1 replyYes Kent, I agree that the auto workers drove the car manufacturers into the ground. Which is why American cars sucked for about 25 years after that. But I was at Boeing (engineering) when we heard of all the defects and rejected planes by airlines coming out of the South Carolina shop.
Back in the day, the Boeing employees did have many other places to go and work. Now, its down to two others in the US, and they don’t even make commercial aircraft any more, so they wouldn’t have the capacity to take a lot of machinists.
The problem is that Boeing, and in general numerous US businesses stopped working as a team and created a very adversarial relationship instead.

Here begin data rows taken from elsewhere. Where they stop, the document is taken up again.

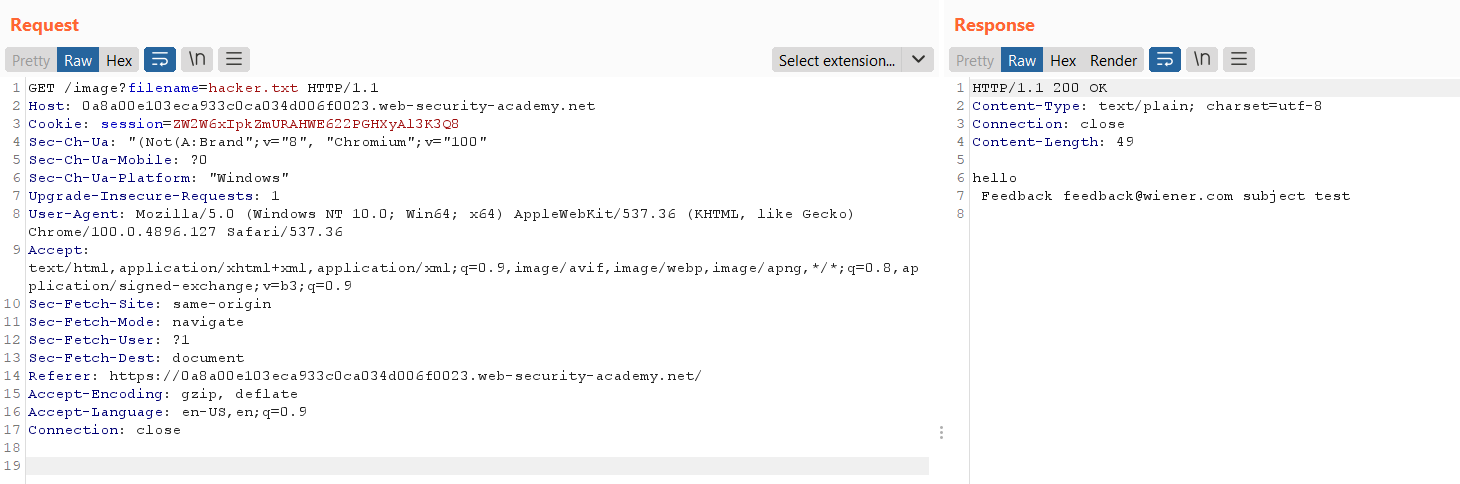Show non-printable characters in the Request panel
The width and height of the screenshot is (1460, 484).
(x=197, y=60)
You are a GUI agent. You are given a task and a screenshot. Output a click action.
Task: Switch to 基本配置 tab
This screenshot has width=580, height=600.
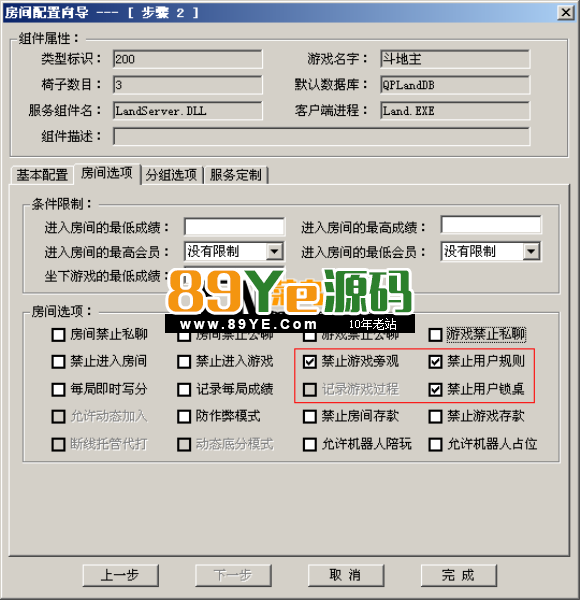click(42, 175)
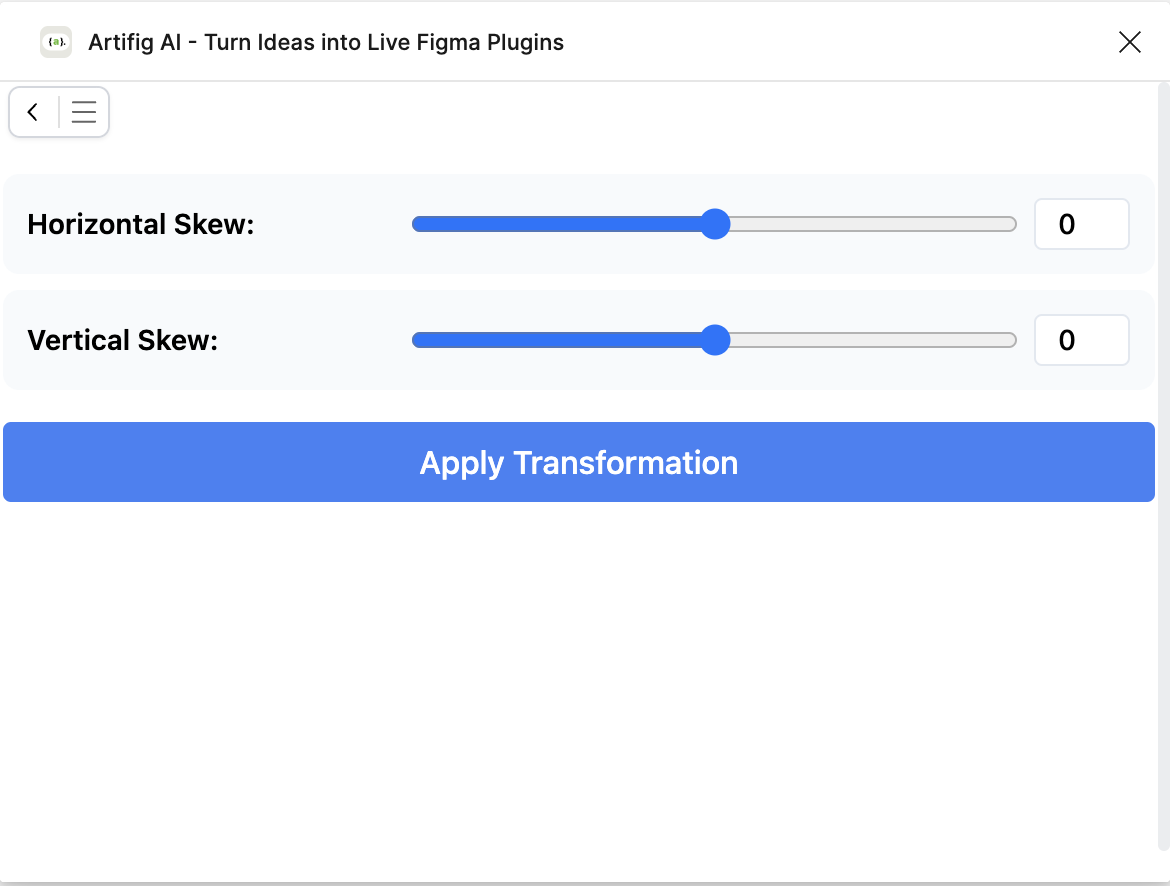
Task: Focus the Vertical Skew value field
Action: pos(1081,340)
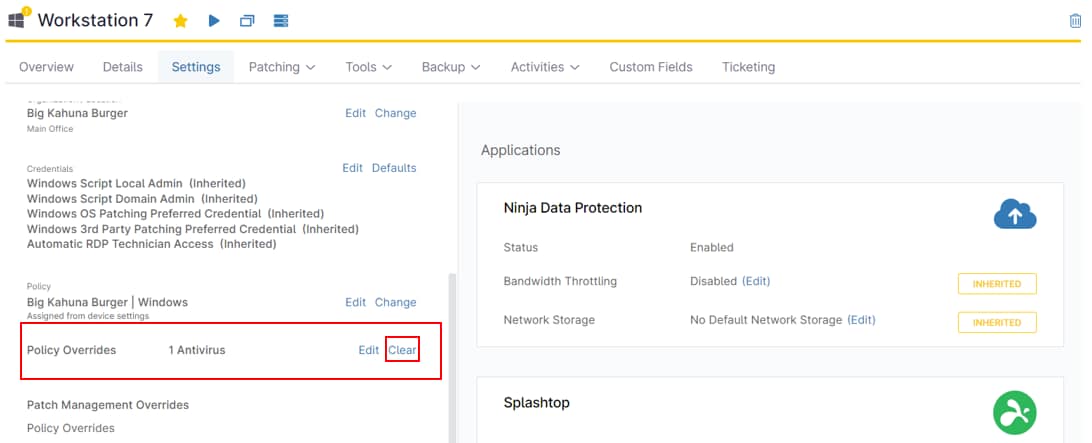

Yes, the Boeing executives screwed up everything they could with short-sightedness that can only be attributed to a capitalistic attitude gone wild to “eat the company today because tomorrow it will die”.
On the other hand, now, the workers are happily cutting their noses in spite of their faces.
The ONLY way to get out of this with a better result is to build a LONG term ABSOLUTE commitment by the company to TRULLY compensate workers, with dependence on results. Such commitment should be iron-clad, including making the employees first receivers in case of bankruptcy or similar dirty tricks by management, because there is always the risk that another 'jack welcher" will return to rob whatever value a team can build. Also, employees must get a say within management, and must truly get an advantage from such success as shares in the company, etc.
Unless Boeing starts to act as a team, I believe it is doomed. And part of starting up is a thin period for both management and workers. And yes, it does mean reducing compensation to management as well. SIGNIFICANT reduction. And those that do not want that may leave now, with no golden parachutes. I am not convinced that they justify their multimillion salaries, and that one cannot do a decent job on 150K/yr.
1 replyThe problem is a problem that has become problematic for problem solvers. Problems are problems when they become problems and are very problematic when the problem becomes a bigger problem. The problem is really the bigger problem. I really, really feel every problem has feelings and feelings can be problematic when a problem presents itself as a real problem. Problems, problems, problems.